A token can represent:
- a BEV grid cell;
- a local spatial region;
- a semantic object;
- a memory element;
- an uncertain region;
- a compressed scene component.
Because tokens are discrete elements, they can be selected, ranked, merged, pruned, or transmitted under a budget.
This makes tokens useful for communication-constrained perception.
2. Tokenized BEV Representations
In autonomous driving perception, BEV is a common representation because it aligns with the ground plane and downstream planning.
A BEV feature map can be written as:
\[F \in \mathbb{R}^{H \times W \times C}.\]It can be flattened into tokens:
\[T = \{t_i\}_{i=1}^{N}, \quad t_i \in \mathbb{R}^{C},\]where each token corresponds to a spatial region.
This tokenization makes it possible to use attention-based fusion:
\[\text{Attn}(Q,K,V)=\text{softmax}\left(\frac{QK^T}{\sqrt{d}}\right)V.\]For collaborative perception, the ego agent can attend to tokens from neighboring agents after spatial alignment.
3. Token Selection
The simplest way to reduce communication is token selection.
Given a set of tokens, the model selects a subset:
\[T' \subset T, \quad |T'| \leq B,\]where (B) is the communication budget.
Selection can be based on:
- feature magnitude;
- semantic importance;
- uncertainty;
- attention scores;
- spatial location;
- ego requests;
- predicted contribution to occupancy accuracy.
However, token selection has a limitation: unselected tokens are discarded. If the selection policy is wrong, useful information may be lost.
This is why token merging is also important.
4. Token Merging
Token merging reduces the number of tokens by combining similar or redundant tokens.
Instead of dropping all low-priority tokens, the model can merge them into compact summaries.
A simple formulation is:
\[\tilde{t}_j = \sum_{i \in \mathcal{G}_j} \alpha_i t_i,\]where (\mathcal{G}_j) is a group of tokens and (\alpha_i) are merging weights.
Merging is useful because many BEV regions are redundant:
- large empty roads;
- static background;
- repeated structures;
- low-uncertainty free space.
At the same time, important regions should be preserved with higher resolution:
- occluded areas;
- moving objects;
- intersections;
- regions near the ego trajectory;
- areas requested by the ego agent.
This suggests a content-aware merging strategy.
5. Request-Aware Communication
In collaborative perception, the ego agent does not need all information from all neighbors.
It needs information that improves its own scene understanding.
A request-aware communication system can work as follows:
- The ego agent predicts an initial occupancy map.
- It identifies uncertain or important regions.
- It sends requests to neighboring agents.
- Neighboring agents protect request-relevant tokens.
- Other tokens are compressed or merged.
- The ego agent fuses received tokens and refines occupancy.
This design is appealing because communication is guided by the ego agent’s needs.
The message is not only sender-centric. It becomes receiver-aware.
6. Communication Budget as a Research Variable
A good collaborative perception method should be evaluated under different bandwidth budgets.
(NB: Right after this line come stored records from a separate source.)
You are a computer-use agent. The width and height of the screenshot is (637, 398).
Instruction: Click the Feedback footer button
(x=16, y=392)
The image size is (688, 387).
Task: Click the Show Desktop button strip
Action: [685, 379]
If a method only works when communication is unlimited, it may not be practical.
Important evaluation questions include:
- How does accuracy change as bandwidth decreases?
- Which regions benefit most from communication?
- Does the method preserve performance under severe compression?
- Is the communication strategy adaptive to scene complexity?
- Does it remain robust under pose noise and latency?
For occupancy prediction, I care about both overall mIoU and the quality of important regions such as dynamic objects and occluded areas.
7. Connections to My Current Projects
Token communication is central to my current research.
The ideas I want to develop include:
- tokenized collaborative occupancy prediction;
- ego-driven token requests;
- content-aware token merging;
- bandwidth-aware token allocation;
- temporal token memory;
- collaborative 4D occupancy world models.
The long-term goal is to build a system where agents communicate compact but useful scene representations.
This is not just a compression problem. It is a perception, communication, and reasoning problem.
8. Open Questions
Several questions remain important:
- How should token importance be measured?
- Should tokens represent fixed spatial cells or adaptive regions?
- How can merging preserve semantic boundaries?
- How should temporal memory interact with communication?
- Can communication be learned end-to-end with occupancy supervision?
- How can the method generalize across bandwidth conditions?
These questions will guide my next stage of research.